Tag: underground
New Canadiana :: Lucid 44 – Sweep/Sweep
- Lucid 44
- Sweep/Sweep
- (Isolated Now Waves // Tonto is Jesus)
- Calgary, AB
- ::web/sounds::
From the grease fire of Kevin Stebner:
The untrackable and unknowable Markus Overland (a.k.a. Lucid 44 a.k.a. Beerwolfe, etc.), Calgary’s most singularly undersung genius, comes at us once again. This tape/CD-R of understated jams channels his family’s fervour, grumbly grunge dirge and Uncle Neil’s stage presence. The vision is so interior, we are lucky to hear the reverberations of his muse. He won’t look at the crowd, the crowd cannot fathom his gaze.
Du feu de graisse de Kevin Stebner:
(Traduit par les visions de Julie Forget)

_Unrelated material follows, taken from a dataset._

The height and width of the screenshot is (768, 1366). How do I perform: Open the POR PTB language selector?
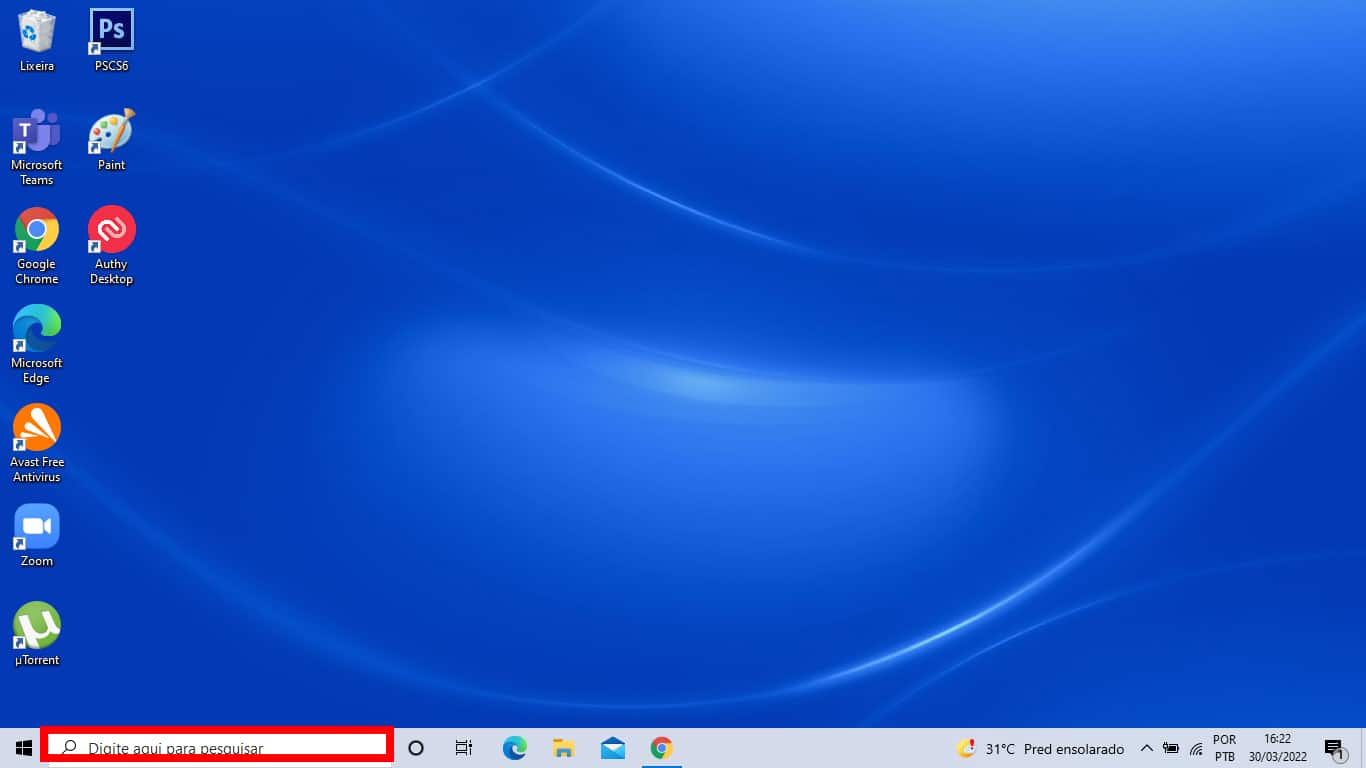(1224, 747)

L’intraçable et mystérieux Markus Overland (alias Lucid 44, alias Beerwolfe, etc.), le génie calgarien le plus singulièrement méconnu, nous revient une fois de plus. Cette cassette/CD-R de jams raffinés rassemble la ferveur de ses ancêtres, un [chant funèbre de grunge râlant et la présence sur scène d’Uncle Neil. La vision est d’une telle intériorité que nous sommes chanceux d’entendre les réverbérations de sa muse. Il ne regarde pas la foule, la foule ne peut sonder son regard.

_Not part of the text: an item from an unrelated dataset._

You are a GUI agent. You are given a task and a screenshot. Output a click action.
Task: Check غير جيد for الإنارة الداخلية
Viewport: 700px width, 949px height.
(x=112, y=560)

New Canadiana :: The Pink Noise – White Buildings

- The Pink Noise
- White Buildings
- (Night People)
- Montreal, QC
- ::web/sounds::
From the soylent husks of Pierre Richardson:
Minimal snaps and snips of the crash and burn generation are captured in this dimension, as songs heard in the underground dance clubs of Orwell’s 1984. We feel the bleak disgust of Mark Sauner’s mind, but he refuses to step it back. This is as classy as he’ll get, back alley hustler, smoke screen. On “Garden Times”, you know he’s trying to show you the way, but you don’t get it. And you never will—this is his nightmare. Broken and torn in two, needing an escape that isn’t possible. The end of the world already happened, and this is the soundtrack.

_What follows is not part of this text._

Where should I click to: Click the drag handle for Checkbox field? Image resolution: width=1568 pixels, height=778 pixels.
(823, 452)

Des balles soylent de Pierre Richardson: (Traduit par Maya Keshav)
Les claquements et les cliquetis minimaux de la génération qui se casse la gueule sont saisis dans cette dimension, comme les chansons qu’on entend dans les boîtes avant-garde de 1984 d’Orwell. On voit le dégoût morne de la tête de Mark Sauner, mais il refuse de le réduire. Voici le plus chic qu’il va jamais être, arnaqueur des ruelles, écran de fumée. Avec “Garden Times”, tu sais qu’il essaie de te montrer le chemin, mais tu ne comprends pas. Et tu ne vas jamais comprendre— c’est son cauchemar. Cassé et déchiré en deux, ayant besoin d’une fuite qui n’existe pas. La fin du monde s’est déjà passé, et voici la bande-son.